What to work on:
Take the line containing "The width and" and every line after it to the end of the records, and copy them exactly, leaving out pictures.

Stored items
------------------------
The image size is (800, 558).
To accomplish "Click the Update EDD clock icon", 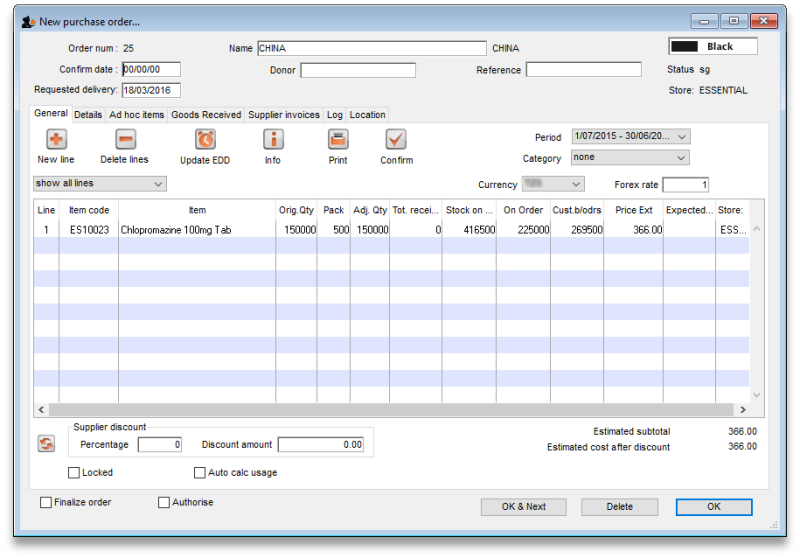I will click(205, 140).
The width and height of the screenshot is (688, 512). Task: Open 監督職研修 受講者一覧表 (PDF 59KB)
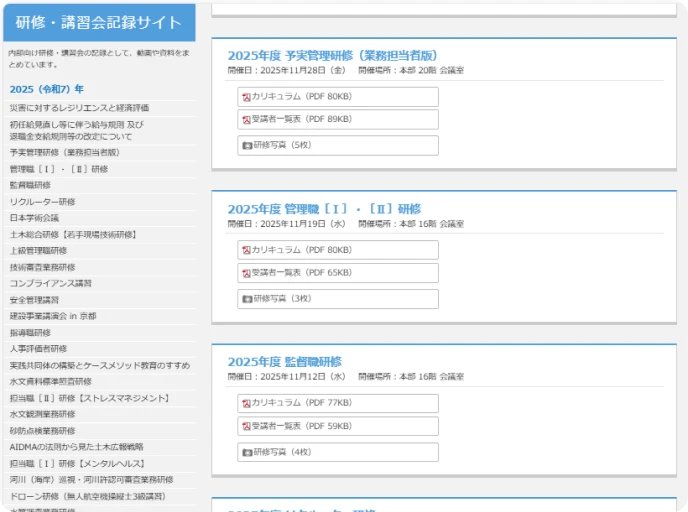(x=300, y=426)
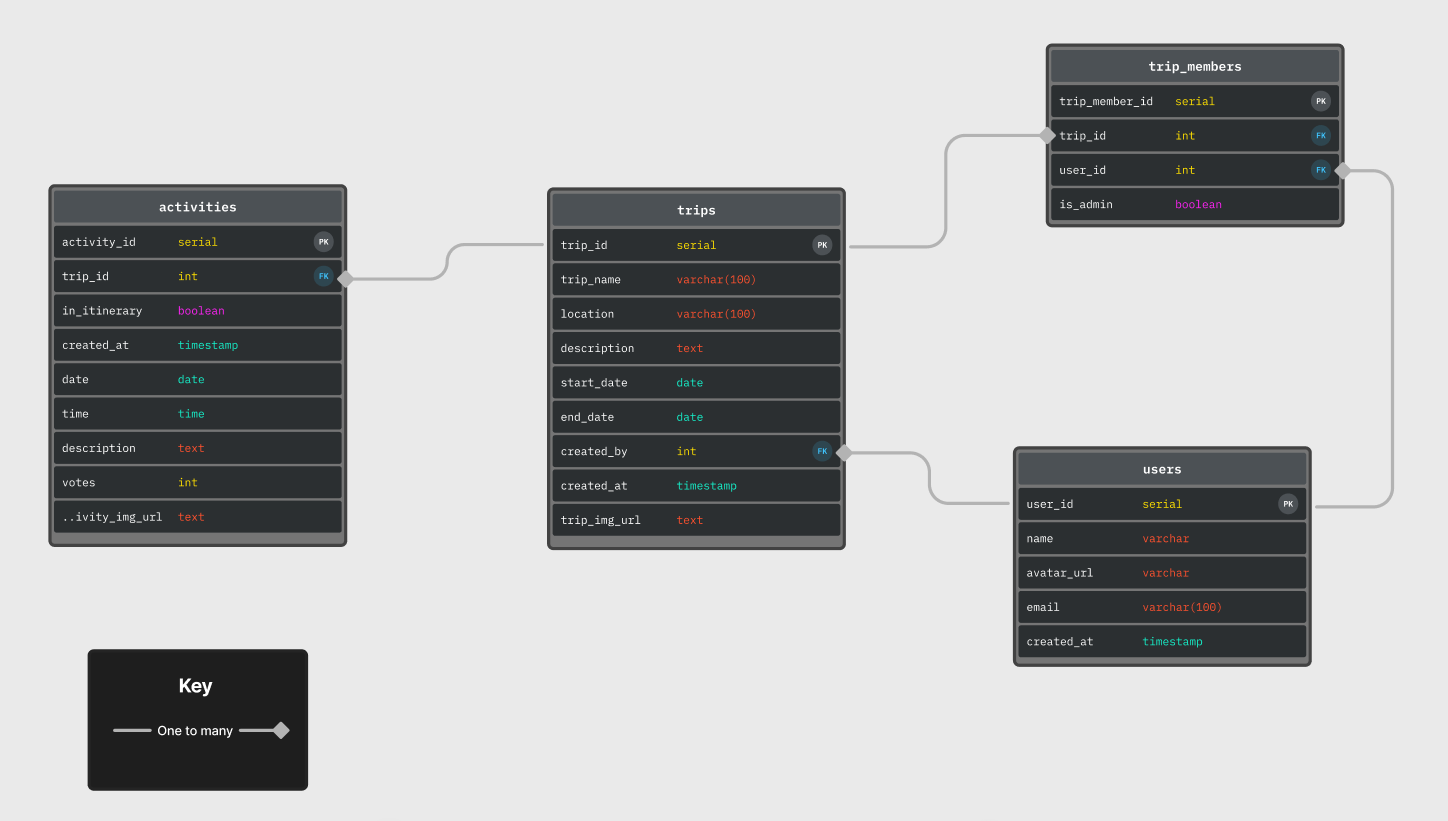Select the FK icon on trip_id in trip_members

(1321, 135)
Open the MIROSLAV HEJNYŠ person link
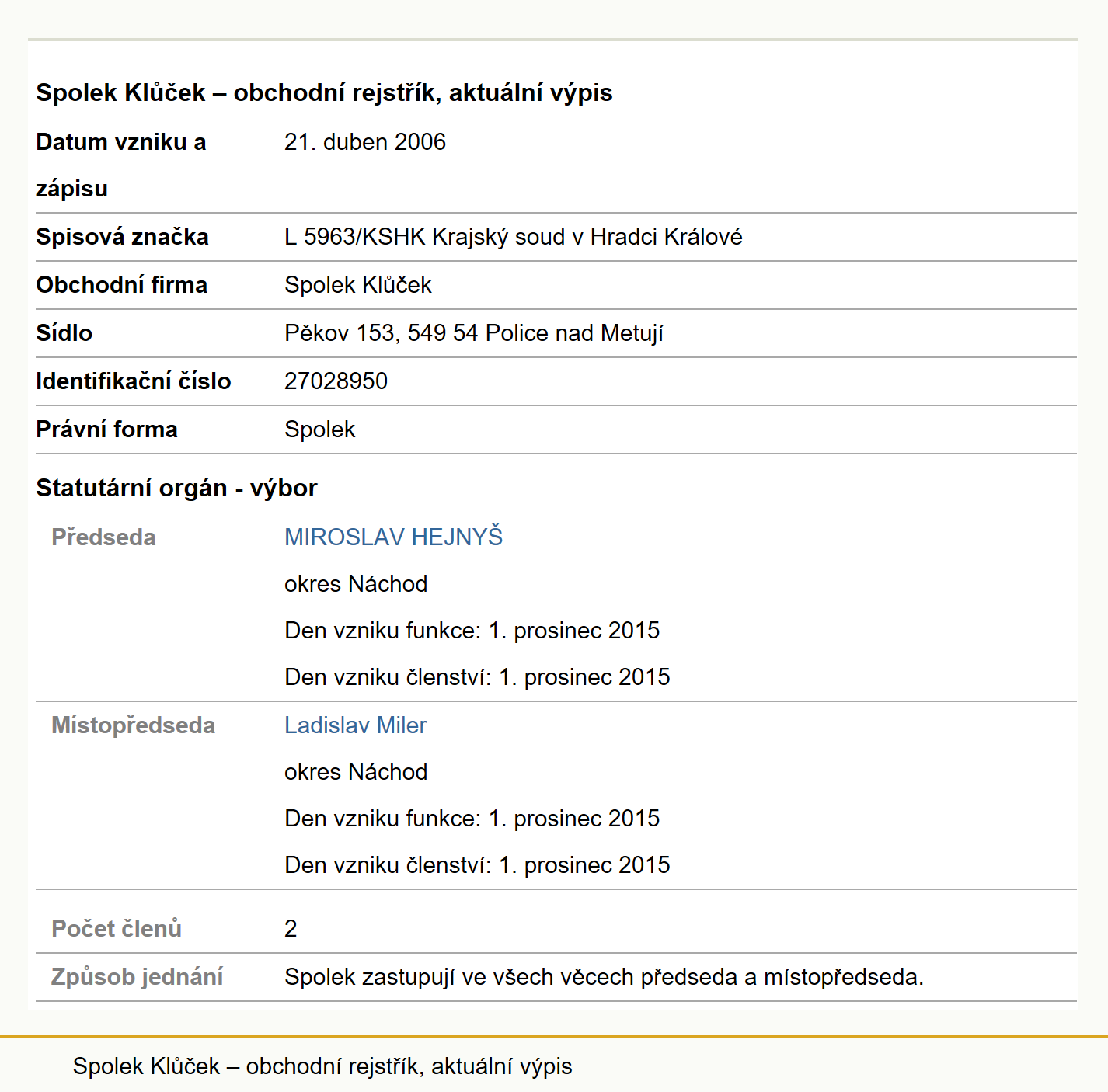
------------------------
Written solution:
The width and height of the screenshot is (688, 512). Task: Open 監督職研修 受講者一覧表 (PDF 59KB)
(x=300, y=426)
Select the FK icon on trip_id in trip_members

(1321, 135)
Open the MIROSLAV HEJNYŠ person link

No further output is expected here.